[WHAT THE TASK REQUIRES]:
Each record below should be repeated precisely as written.

[LISTED RECORDS]:
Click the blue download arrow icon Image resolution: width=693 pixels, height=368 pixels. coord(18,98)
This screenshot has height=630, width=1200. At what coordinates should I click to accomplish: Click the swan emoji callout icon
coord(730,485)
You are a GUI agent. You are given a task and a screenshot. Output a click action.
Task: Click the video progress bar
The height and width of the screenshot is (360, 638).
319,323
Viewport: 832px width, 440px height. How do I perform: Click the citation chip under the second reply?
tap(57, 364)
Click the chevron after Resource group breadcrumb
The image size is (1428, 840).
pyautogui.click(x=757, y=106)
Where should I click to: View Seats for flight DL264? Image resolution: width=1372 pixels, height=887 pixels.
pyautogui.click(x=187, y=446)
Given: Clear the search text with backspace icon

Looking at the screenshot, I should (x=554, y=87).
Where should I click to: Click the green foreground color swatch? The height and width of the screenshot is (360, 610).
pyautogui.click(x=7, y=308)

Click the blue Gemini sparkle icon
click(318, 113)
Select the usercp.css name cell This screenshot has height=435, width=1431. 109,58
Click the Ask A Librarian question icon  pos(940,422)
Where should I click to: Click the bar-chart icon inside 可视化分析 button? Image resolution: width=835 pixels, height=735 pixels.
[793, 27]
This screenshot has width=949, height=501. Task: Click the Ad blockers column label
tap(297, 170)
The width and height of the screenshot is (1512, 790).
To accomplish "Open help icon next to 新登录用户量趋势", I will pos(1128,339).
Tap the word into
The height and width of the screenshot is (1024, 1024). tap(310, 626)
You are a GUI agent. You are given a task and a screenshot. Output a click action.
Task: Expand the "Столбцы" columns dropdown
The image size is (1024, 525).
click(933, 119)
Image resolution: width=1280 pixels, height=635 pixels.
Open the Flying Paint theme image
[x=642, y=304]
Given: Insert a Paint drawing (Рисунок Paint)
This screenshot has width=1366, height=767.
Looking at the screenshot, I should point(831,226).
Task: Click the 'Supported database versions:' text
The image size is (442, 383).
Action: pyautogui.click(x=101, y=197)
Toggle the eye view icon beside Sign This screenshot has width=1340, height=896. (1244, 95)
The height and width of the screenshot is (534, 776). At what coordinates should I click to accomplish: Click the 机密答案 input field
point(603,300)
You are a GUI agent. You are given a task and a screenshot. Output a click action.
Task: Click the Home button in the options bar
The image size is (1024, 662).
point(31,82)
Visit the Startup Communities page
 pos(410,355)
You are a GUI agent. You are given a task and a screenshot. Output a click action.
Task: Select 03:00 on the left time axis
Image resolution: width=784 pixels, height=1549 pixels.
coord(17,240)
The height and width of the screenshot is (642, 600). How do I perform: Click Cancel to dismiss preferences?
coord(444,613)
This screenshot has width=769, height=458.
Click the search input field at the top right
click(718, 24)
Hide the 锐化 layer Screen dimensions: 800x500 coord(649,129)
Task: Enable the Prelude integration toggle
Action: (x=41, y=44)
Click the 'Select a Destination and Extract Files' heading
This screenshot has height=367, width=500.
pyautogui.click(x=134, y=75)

[RESPONSE]:
Click the blue download arrow icon Image resolution: width=693 pixels, height=368 pixels. coord(18,98)
This screenshot has height=630, width=1200. At what coordinates should I click to accomplish: Click the swan emoji callout icon
coord(730,485)
You are a GUI agent. You are given a task and a screenshot. Output a click action.
Task: Click the video progress bar
The height and width of the screenshot is (360, 638).
319,323
Viewport: 832px width, 440px height. How do I perform: Click the citation chip under the second reply?
tap(57, 364)
Click the chevron after Resource group breadcrumb
The image size is (1428, 840).
pyautogui.click(x=757, y=106)
Where should I click to: View Seats for flight DL264? Image resolution: width=1372 pixels, height=887 pixels.
pyautogui.click(x=187, y=446)
Given: Clear the search text with backspace icon

Looking at the screenshot, I should (x=554, y=87).
Where should I click to: Click the green foreground color swatch? The height and width of the screenshot is (360, 610).
pyautogui.click(x=7, y=308)

Click the blue Gemini sparkle icon
click(318, 113)
Select the usercp.css name cell This screenshot has height=435, width=1431. 109,58
Click the Ask A Librarian question icon  pos(940,422)
Where should I click to: Click the bar-chart icon inside 可视化分析 button? Image resolution: width=835 pixels, height=735 pixels.
[793, 27]
This screenshot has width=949, height=501. Task: Click the Ad blockers column label
tap(297, 170)
The width and height of the screenshot is (1512, 790).
To accomplish "Open help icon next to 新登录用户量趋势", I will pos(1128,339).
Tap the word into
The height and width of the screenshot is (1024, 1024). tap(310, 626)
You are a GUI agent. You are given a task and a screenshot. Output a click action.
Task: Expand the "Столбцы" columns dropdown
The image size is (1024, 525).
click(933, 119)
Image resolution: width=1280 pixels, height=635 pixels.
Open the Flying Paint theme image
[x=642, y=304]
Given: Insert a Paint drawing (Рисунок Paint)
This screenshot has width=1366, height=767.
Looking at the screenshot, I should point(831,226).
Task: Click the 'Supported database versions:' text
The image size is (442, 383).
Action: pyautogui.click(x=101, y=197)
Toggle the eye view icon beside Sign This screenshot has width=1340, height=896. (1244, 95)
The height and width of the screenshot is (534, 776). At what coordinates should I click to accomplish: Click the 机密答案 input field
point(603,300)
You are a GUI agent. You are given a task and a screenshot. Output a click action.
Task: Click the Home button in the options bar
The image size is (1024, 662).
point(31,82)
Visit the Startup Communities page
 pos(410,355)
You are a GUI agent. You are given a task and a screenshot. Output a click action.
Task: Select 03:00 on the left time axis
Image resolution: width=784 pixels, height=1549 pixels.
coord(17,240)
The height and width of the screenshot is (642, 600). How do I perform: Click Cancel to dismiss preferences?
coord(444,613)
This screenshot has width=769, height=458.
Click the search input field at the top right
click(718, 24)
Hide the 锐化 layer Screen dimensions: 800x500 coord(649,129)
Task: Enable the Prelude integration toggle
Action: (x=41, y=44)
Click the 'Select a Destination and Extract Files' heading
This screenshot has height=367, width=500.
pyautogui.click(x=134, y=75)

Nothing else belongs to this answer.